** Required tasks **
[A] Set down everything from "2. RICHARD (Winchester" down to "EARLS of CORNWALL." in the King John genealogy passage below, word for word.
[B] In the King John genealogy passage below, on what date was Richard created Earl of Cornwall?

She married secondly (10 Mar/22 May 1220) Hugues [XI] de Lusignan Comte de la Marche. Her origin is confirmed in the charter dated 1224 under which "Ugo de Leziniaco comes Marchiæ et Engolismæ et Ysabella uxor eius…regina Angliæ" confirmed rights granted by "bonæ memoriæ Ademaro comite Engolismæ patre eiusdem dominæ Ysabellæ" to Vindelle[582]. Matthew Paris records her death, when he specifies that she was the wife of Hugues Comte de la Marche[583].

Mistress (1): --- de Warenne, daughter of HAMELIN d´Anjou Earl of Surrey & his [second] wife Isabel de Warenne of Surrey (-[killed 1200]). According to Given-Wilson & Curteis[584], one of the mistresses of King John was the "sister of William de Warenne" but the authors do not specify which sister she was. The Chronicle of Robert of Gloucester names "Richard fiz le rei…Ion" and "the erles daughter of Wareine" his mother[585]. The Annales Cestrienses record in 1200 that “W. de Waren meunch fil Regis” was killed[586]. Christie suggests that one possibility is that “meunch” in this source may represent a contraction of “mater Richardi”, another possibility being that it represents “avunculus” and that the entry refers to the death of William de Warenne (although if that is correct, the date makes little sense)[587].


Mistress (3): HAWISE, daughter of ---.

Given-Wilson & Curteis name “Hawise” as the mother of King John´s son Oliver, adding that “she had some claim to land in Kent and it is possible that she was a Tracy”[590]. The primary source which confirms this information has not been identified.

Mistress (4): SUSANNA, daughter of ---. Given-Wilson & Curteis record that she was given a "tunic and super-tunic" in 1213[591]. The primary source which confirms her name and relationship with King John has not yet been identified.

Mistresses (5) - (12): ---. The names of the other mistresses of King John are not known.

King John & his second wife had five children:

1. HENRY (Winchester Castle 1 Oct 1207-Palace of Westminster 16 Nov 1272, bur Westminster Abbey). Matthew Paris records that "Isabel Anglorum regina" gave birth “in die sancti Remigii” 1207 to “Johanni regi filium suum primogenitum...Henricus”[592]. He succeeded his father 28 Oct 1216 as HENRY III King of England. - see below.

2. RICHARD (Winchester Castle 5 Jan 1209-Berkhamstead Castle, Herts 2 Apr 1272, bur Hayles Abbey, Gloucestershire). The Chronicle of Ralph of Coggeshall records the birth in 1209 of "Ricardus secundus filius regis"[593]. Matthew Paris records that "Isabel Anglorum regina" gave birth in 1208 to “Johanni regi filium legitimum...Ricardum”[594]. He was designated Comte de Ponthieu before 14 Aug 1225, and created Earl of Cornwall 30 May 1227. - EARLS of CORNWALL.

** Records **
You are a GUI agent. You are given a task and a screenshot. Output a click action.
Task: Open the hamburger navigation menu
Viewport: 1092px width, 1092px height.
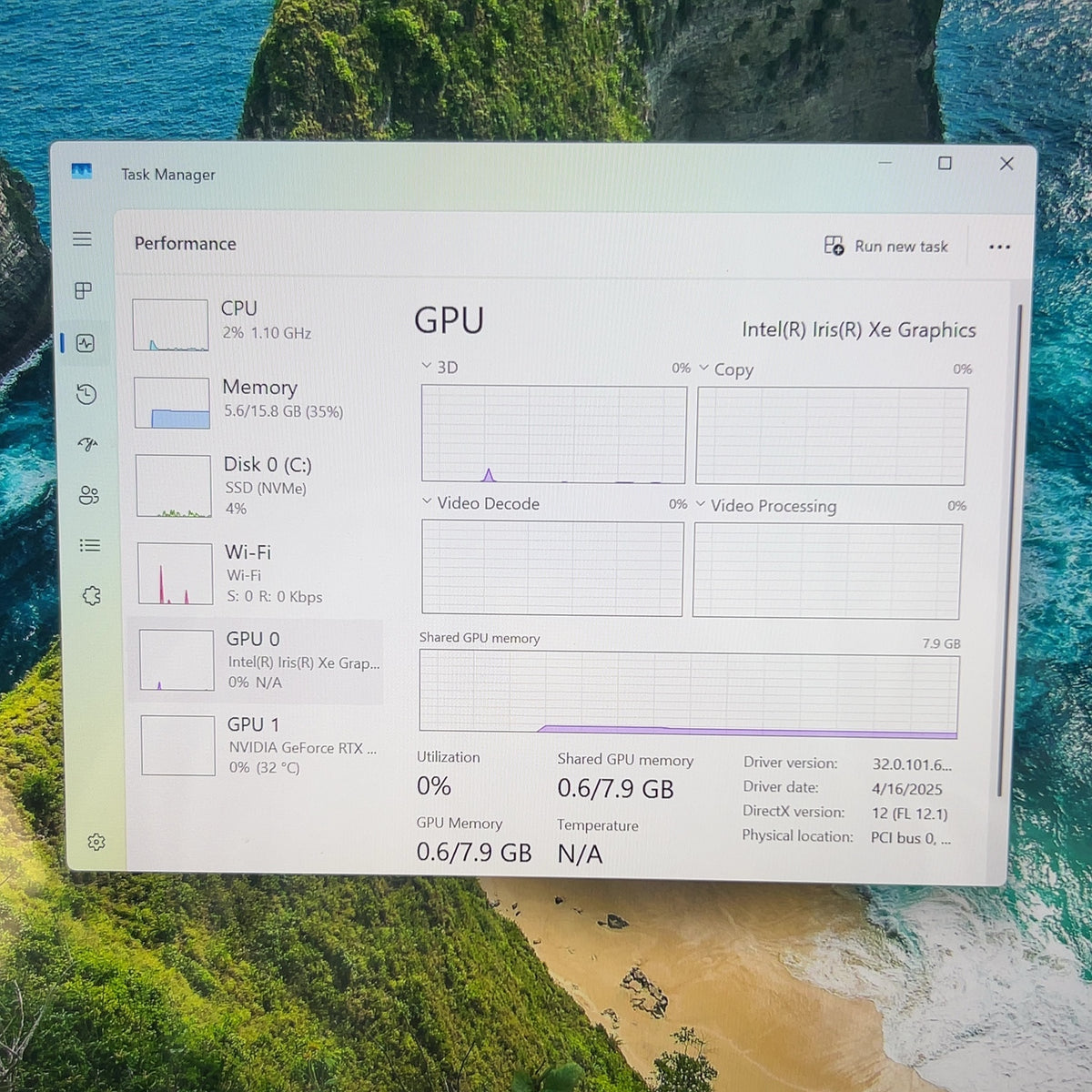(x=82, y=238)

* * *

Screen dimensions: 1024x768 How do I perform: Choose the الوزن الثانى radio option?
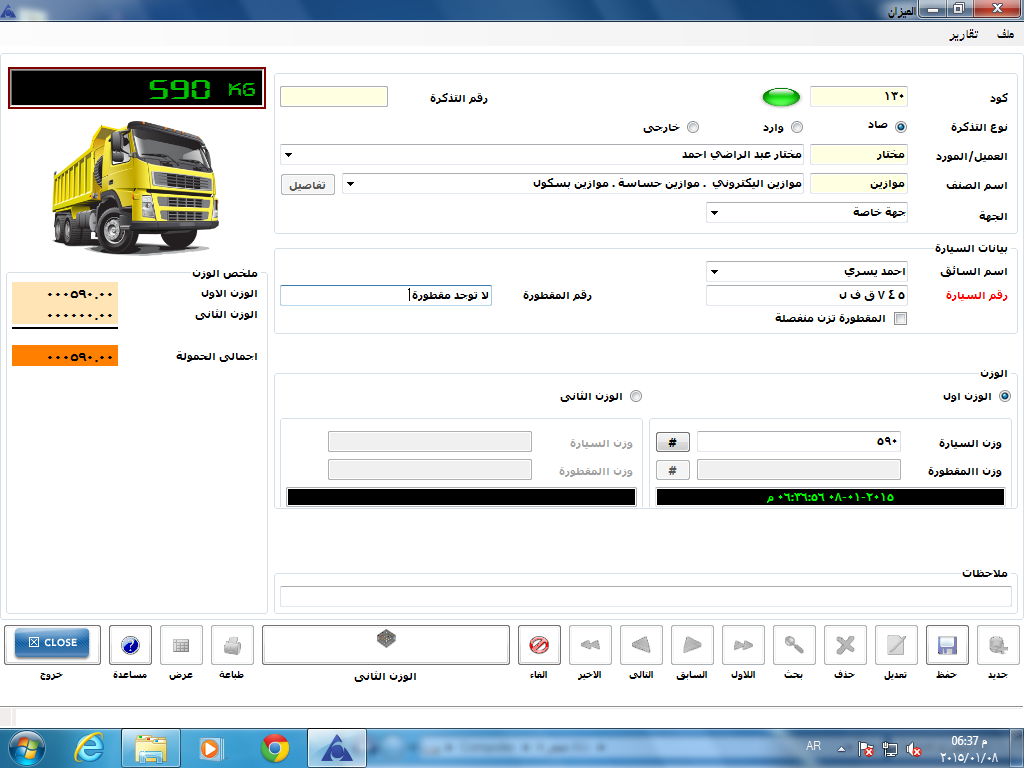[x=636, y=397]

** Results of the exercise **
[A]
2. RICHARD (Winchester Castle 5 Jan 1209-Berkhamstead Castle, Herts 2 Apr 1272, bur Hayles Abbey, Gloucestershire). The Chronicle of Ralph of Coggeshall records the birth in 1209 of "Ricardus secundus filius regis"[593]. Matthew Paris records that "Isabel Anglorum regina" gave birth in 1208 to “Johanni regi filium legitimum...Ricardum”[594]. He was designated Comte de Ponthieu before 14 Aug 1225, and created Earl of Cornwall 30 May 1227. - EARLS of CORNWALL.

[B] 30 May 1227